The Louis Vuitton Trophy Nice Côte d’Azur was the first in a series of regattas that compete for the Louis Vuitton Trophy. The regatta was held in Nice between 7 and 22 November 2009. The Louis Vuitton Trophy format uses existing International America's Cup Class yachts loaned to the regatta by various America's Cup racing syndicates, keeping costs relatively low for the competing teams.

The Louis Vuitton Trophy was organised after the success of the Louis Vuitton Pacific Series and the continued legal battle surrounding the America's Cup yachting competition at the time.  Because of the long delays from the legal action, and the fact that the 2010 America's Cup became a Deed of Gift match without a defender or challenger selection series, the Louis Vuitton Trophy series was established as a competition for other America's Cup racing syndicates.

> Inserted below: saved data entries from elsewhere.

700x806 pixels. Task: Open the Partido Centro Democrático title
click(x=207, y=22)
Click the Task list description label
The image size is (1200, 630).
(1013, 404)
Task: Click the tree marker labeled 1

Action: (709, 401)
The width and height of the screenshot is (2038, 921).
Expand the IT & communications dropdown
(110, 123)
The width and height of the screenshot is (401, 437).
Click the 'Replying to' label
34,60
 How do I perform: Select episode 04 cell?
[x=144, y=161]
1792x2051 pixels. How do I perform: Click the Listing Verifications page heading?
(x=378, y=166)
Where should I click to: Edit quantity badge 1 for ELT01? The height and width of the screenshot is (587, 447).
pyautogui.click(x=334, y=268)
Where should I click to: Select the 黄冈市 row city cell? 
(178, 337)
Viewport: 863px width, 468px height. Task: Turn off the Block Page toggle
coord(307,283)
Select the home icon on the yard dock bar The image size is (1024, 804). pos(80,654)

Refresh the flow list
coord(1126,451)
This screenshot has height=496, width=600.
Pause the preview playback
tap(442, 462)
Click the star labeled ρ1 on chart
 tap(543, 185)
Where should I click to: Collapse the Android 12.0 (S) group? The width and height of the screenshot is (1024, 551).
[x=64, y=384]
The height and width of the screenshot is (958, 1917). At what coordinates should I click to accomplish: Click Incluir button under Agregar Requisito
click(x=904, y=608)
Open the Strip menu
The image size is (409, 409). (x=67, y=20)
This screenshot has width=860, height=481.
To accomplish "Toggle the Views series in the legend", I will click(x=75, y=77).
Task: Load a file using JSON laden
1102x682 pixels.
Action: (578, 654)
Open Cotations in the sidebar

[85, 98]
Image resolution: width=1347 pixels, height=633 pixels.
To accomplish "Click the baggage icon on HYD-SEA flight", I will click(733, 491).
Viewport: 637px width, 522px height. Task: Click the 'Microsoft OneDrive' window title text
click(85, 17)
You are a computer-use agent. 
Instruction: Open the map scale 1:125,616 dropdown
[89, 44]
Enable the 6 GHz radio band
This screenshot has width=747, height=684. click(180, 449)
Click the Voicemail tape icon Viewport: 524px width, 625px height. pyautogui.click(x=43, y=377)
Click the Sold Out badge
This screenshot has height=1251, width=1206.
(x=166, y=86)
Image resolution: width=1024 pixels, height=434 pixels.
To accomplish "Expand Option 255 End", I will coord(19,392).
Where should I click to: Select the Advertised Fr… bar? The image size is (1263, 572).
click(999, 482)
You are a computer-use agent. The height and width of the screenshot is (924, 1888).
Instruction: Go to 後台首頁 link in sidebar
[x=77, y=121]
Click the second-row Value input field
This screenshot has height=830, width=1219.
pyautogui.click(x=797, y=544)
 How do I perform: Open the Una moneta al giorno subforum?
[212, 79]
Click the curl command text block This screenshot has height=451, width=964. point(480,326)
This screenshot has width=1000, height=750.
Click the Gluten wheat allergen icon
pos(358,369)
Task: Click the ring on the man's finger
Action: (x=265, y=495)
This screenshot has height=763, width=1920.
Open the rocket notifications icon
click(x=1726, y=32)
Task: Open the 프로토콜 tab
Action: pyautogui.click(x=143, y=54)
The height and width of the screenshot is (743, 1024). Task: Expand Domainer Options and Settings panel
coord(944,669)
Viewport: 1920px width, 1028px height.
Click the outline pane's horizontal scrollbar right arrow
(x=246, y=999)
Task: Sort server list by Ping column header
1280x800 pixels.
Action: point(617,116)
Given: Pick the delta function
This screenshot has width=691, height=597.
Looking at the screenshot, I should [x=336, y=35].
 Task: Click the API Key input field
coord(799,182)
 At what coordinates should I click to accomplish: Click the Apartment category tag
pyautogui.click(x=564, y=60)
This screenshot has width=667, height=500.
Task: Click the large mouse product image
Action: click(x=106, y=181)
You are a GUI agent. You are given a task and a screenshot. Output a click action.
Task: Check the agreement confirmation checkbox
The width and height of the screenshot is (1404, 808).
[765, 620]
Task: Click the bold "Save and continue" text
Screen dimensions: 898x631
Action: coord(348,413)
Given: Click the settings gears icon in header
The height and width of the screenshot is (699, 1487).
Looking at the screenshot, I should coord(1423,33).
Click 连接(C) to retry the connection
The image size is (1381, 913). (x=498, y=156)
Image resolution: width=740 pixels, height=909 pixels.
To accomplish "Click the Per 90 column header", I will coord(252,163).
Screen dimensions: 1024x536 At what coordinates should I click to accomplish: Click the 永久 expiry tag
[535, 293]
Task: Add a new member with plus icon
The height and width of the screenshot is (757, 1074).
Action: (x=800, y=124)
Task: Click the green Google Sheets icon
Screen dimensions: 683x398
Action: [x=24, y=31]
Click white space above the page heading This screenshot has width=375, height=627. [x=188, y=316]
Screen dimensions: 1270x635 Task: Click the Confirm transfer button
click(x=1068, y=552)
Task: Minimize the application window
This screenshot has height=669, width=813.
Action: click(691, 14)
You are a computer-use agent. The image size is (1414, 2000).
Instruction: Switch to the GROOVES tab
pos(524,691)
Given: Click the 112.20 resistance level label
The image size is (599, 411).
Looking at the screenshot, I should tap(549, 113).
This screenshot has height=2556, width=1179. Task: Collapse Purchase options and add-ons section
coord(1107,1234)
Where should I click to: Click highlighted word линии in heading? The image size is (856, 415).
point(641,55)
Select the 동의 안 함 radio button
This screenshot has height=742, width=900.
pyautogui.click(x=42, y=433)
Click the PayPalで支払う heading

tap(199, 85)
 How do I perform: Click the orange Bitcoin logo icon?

The Nice event was hosted by ALL4ONE Challenge and Club Nautique de Nice.

The Yachts

For the event Mascalzone Latino provided ITA-90 and ITA-99 while All4One and Team Origin loaned FRA-93 and GBR-75 respectively.

Teams
Eight teams participated in the Nice event. Despite loaning two boats to the event, Mascalzone Latino did not participate.

The Races

Round Robin One
7 November - 14 November
Up to four flights per day were scheduled through the conclusion of the round robin and lasted no longer than one hour in duration. The first three days were characterised by light winds and only two races were completed each day. However, on day four the race organisers completed four full flights (eight races) to get the regatta back on schedule.

A = Abandoned, P = Postponed, R = Retired

Round Robin Two
14 November-18 November
Stage 2 was a half round robin where the top four teams raced the bottom four teams. As the half round robin was not completed, teams received half points for matches sailed twice.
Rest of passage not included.